Familial Frontiers
Curated by Tom Koren
Artists: Corinne Kitzis, Helia Chitsazan, Ira Eduardovna, Maria Mavropoulou, Shasha Dothan
February 21 - February 28, 2024
CP Projects Space at the School of Visual Arts is pleased to present Familial Frontiers, curated by MA Curatorial Practice student Tom Koren. Taking the notion of the classic family portrait and myths of the ideal home as its starting point, this exhibition aims to explore how domestic dynamics are shaped by overarching social, political, and historical realities, and to what extent these conflicted contexts can be revealed through family archives and self-documentation. The works exhibited complicate traditional forms of the family portrait by bringing these issues to the forefront, creating alternative portraits that are turned inside out, in an attempt to reveal what is often concealed.
Helia Chitsazan’s paintings and video installation focus on the familial gaze as an indicator of alienation within togetherness, while also exploring the domestic sphere as a veil of protection from contested political realities. Ira Eduardovna’s video metaphorically emphasizes the destabilizing effects immigration can have on the fragile infrastructure of the family home. Shasha Dothan uses autobiographical videos as self-reflexive interrogations of national identity as it is crafted and passed down through ancestral lineages and inherited traumas.
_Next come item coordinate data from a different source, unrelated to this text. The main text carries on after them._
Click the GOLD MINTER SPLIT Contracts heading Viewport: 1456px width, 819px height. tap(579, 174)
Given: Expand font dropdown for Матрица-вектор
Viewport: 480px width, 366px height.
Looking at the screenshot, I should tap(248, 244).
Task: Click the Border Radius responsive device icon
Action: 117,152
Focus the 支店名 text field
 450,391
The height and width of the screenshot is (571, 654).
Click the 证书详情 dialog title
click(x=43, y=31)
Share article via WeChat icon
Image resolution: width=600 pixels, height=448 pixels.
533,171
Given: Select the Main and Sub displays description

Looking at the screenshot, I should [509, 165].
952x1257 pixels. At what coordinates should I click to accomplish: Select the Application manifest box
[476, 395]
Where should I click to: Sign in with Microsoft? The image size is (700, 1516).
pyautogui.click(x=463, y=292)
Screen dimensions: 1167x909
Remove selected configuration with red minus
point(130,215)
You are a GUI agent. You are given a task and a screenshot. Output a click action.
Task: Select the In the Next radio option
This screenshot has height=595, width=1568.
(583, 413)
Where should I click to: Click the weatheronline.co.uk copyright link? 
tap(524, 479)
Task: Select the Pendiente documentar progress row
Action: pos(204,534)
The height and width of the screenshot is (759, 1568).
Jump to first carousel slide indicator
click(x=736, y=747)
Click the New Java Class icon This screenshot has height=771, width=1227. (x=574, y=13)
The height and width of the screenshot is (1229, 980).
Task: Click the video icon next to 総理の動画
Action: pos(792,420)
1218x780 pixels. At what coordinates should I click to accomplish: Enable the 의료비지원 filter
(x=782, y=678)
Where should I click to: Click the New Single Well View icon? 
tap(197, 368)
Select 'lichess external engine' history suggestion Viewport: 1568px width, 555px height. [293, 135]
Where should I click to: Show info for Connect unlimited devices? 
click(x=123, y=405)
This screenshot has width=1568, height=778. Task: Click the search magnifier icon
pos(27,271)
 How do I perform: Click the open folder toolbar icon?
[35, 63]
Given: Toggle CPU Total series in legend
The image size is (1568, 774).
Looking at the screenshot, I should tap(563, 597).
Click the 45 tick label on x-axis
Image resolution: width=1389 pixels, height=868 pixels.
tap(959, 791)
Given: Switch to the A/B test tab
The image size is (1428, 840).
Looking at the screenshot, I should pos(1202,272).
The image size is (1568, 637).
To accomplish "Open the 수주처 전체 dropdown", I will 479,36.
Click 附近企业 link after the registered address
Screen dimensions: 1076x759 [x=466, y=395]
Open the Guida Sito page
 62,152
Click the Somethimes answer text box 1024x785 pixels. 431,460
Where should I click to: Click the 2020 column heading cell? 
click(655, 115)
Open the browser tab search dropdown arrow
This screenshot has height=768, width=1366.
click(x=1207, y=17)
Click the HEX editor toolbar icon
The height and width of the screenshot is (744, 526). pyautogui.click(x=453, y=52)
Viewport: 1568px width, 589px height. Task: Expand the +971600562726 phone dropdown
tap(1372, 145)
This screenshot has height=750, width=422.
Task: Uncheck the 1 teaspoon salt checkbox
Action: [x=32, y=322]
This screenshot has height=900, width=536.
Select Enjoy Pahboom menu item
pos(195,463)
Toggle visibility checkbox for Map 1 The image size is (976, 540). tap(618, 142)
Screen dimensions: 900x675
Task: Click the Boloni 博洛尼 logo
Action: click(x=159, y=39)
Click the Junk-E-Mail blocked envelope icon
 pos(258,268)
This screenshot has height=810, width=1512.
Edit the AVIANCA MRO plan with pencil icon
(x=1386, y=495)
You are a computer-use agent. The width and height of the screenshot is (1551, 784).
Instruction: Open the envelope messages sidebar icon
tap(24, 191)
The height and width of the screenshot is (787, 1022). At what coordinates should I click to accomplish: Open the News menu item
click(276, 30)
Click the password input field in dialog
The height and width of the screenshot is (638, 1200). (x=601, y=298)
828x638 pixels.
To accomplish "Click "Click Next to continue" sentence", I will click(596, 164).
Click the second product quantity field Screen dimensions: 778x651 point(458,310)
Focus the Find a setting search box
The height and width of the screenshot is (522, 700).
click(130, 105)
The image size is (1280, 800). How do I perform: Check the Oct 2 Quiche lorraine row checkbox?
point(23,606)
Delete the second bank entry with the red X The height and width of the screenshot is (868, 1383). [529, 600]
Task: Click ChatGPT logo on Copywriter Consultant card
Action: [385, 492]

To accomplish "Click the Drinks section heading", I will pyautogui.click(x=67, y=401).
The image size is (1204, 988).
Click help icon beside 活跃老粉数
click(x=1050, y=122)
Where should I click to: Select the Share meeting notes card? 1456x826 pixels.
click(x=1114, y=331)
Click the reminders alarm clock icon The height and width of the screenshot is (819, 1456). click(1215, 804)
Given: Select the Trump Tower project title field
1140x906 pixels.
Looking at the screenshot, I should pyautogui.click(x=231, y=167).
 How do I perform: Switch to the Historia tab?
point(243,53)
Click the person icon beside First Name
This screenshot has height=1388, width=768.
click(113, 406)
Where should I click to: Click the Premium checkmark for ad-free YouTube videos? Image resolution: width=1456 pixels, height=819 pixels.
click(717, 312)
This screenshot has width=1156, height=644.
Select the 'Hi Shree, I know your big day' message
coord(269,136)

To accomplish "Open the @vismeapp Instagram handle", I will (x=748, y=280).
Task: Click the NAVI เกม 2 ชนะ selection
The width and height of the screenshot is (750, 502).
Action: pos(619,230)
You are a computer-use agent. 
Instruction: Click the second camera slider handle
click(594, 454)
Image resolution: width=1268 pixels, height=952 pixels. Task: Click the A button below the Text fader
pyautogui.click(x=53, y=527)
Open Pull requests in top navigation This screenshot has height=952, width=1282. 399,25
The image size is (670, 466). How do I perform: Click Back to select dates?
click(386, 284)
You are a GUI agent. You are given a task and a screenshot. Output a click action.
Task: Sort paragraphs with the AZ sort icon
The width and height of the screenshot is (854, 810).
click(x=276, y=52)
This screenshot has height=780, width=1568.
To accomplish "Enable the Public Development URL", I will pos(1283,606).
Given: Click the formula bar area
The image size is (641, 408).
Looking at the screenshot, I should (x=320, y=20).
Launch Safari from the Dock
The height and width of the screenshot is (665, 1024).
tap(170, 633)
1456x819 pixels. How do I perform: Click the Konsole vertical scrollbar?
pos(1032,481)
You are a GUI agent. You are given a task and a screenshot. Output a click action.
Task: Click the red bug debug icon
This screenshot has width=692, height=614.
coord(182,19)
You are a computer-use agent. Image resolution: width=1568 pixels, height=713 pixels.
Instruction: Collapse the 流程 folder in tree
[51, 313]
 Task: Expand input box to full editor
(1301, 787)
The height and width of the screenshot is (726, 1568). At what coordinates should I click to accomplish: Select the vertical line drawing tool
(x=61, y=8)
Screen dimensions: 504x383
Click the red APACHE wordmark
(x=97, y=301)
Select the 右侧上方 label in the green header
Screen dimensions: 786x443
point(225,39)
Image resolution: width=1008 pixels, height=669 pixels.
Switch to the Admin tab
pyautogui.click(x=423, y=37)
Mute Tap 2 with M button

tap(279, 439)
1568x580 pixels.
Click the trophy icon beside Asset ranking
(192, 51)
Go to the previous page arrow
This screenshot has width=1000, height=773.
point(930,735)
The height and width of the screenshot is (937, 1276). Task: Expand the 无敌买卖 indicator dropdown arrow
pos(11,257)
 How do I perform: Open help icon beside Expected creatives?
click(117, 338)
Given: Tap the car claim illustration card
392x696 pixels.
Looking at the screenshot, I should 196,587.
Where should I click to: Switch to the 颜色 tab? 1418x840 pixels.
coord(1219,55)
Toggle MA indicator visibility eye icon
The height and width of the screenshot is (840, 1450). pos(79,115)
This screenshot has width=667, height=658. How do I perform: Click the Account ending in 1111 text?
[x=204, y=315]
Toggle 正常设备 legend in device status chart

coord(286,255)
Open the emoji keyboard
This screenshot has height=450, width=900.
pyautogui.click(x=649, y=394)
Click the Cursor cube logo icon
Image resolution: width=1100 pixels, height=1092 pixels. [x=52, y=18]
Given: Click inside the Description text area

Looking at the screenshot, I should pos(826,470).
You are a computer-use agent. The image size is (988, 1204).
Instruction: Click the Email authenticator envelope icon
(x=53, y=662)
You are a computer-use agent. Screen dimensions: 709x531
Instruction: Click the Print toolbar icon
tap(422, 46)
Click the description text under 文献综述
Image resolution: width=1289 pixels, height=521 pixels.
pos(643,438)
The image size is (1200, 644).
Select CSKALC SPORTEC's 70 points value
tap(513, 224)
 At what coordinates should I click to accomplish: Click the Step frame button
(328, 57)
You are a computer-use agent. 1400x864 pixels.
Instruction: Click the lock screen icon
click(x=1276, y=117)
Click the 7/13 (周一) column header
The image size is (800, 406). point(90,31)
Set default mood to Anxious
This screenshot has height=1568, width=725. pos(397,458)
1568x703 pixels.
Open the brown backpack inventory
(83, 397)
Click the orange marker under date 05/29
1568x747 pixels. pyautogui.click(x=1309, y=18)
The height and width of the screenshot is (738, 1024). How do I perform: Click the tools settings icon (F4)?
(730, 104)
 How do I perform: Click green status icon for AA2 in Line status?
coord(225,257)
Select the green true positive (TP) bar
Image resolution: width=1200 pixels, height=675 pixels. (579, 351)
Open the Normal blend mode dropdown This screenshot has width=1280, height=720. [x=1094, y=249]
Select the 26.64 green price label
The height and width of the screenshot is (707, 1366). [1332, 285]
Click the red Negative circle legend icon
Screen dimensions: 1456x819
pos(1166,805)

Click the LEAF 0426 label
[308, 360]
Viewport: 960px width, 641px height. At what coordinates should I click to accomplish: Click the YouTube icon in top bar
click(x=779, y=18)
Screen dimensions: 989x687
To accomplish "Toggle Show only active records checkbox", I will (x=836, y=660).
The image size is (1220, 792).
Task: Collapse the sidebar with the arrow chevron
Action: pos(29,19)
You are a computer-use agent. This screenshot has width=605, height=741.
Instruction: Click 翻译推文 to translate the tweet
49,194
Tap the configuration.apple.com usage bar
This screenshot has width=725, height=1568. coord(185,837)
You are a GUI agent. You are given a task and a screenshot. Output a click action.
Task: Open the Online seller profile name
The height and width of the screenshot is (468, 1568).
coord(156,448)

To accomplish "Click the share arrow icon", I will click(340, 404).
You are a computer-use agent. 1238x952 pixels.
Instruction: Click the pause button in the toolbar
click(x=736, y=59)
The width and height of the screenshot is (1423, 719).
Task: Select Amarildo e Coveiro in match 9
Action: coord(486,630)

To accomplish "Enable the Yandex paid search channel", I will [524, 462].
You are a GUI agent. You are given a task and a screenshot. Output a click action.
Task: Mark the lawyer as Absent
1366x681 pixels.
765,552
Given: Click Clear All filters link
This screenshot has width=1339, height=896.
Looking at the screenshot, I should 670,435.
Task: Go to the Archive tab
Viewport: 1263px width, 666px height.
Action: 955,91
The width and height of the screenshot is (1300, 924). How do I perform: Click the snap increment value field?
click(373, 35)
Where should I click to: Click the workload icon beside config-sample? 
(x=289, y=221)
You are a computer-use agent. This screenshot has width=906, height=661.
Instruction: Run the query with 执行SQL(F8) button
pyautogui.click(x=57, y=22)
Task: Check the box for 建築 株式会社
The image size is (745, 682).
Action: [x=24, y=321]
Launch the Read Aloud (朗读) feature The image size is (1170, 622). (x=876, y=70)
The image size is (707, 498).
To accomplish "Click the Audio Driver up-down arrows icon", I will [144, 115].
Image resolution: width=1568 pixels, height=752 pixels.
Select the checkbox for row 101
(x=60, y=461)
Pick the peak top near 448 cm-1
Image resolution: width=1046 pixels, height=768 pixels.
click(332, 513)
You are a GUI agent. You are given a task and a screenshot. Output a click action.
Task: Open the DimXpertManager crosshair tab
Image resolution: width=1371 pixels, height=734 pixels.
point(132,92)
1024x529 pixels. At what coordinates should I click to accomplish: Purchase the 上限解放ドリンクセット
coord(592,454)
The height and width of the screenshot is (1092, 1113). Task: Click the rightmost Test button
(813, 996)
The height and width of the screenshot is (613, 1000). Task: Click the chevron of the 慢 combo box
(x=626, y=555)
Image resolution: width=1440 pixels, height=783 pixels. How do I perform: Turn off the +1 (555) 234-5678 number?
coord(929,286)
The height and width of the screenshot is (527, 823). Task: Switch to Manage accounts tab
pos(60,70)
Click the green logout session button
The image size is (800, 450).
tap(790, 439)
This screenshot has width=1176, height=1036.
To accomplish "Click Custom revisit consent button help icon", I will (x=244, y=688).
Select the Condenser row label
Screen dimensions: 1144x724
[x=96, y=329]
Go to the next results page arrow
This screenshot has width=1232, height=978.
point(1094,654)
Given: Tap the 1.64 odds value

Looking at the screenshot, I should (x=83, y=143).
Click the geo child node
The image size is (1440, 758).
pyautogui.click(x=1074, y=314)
Maria Mavropoulou’s digital images reveal how technology can infiltrate and disturb domestic intimacies but can also be used as a tool for reimagining lost family archives. The opening reception will feature a special screening of Corinne Kitzis’ short documentary My Mother and I, which touches the exposed nerve of mother-daughter tensions by confronting them from a gendered, inter-generational perspective and laying them bare with heart-wrenching honesty.
As a practice made up of both universal and highly particular qualities, this glimpse into various depictions of disrupted domesticities invites viewers to think about the ways their own familial structures are informed by external circumstances, and how this is manifested (or obscured) in their family self-representations.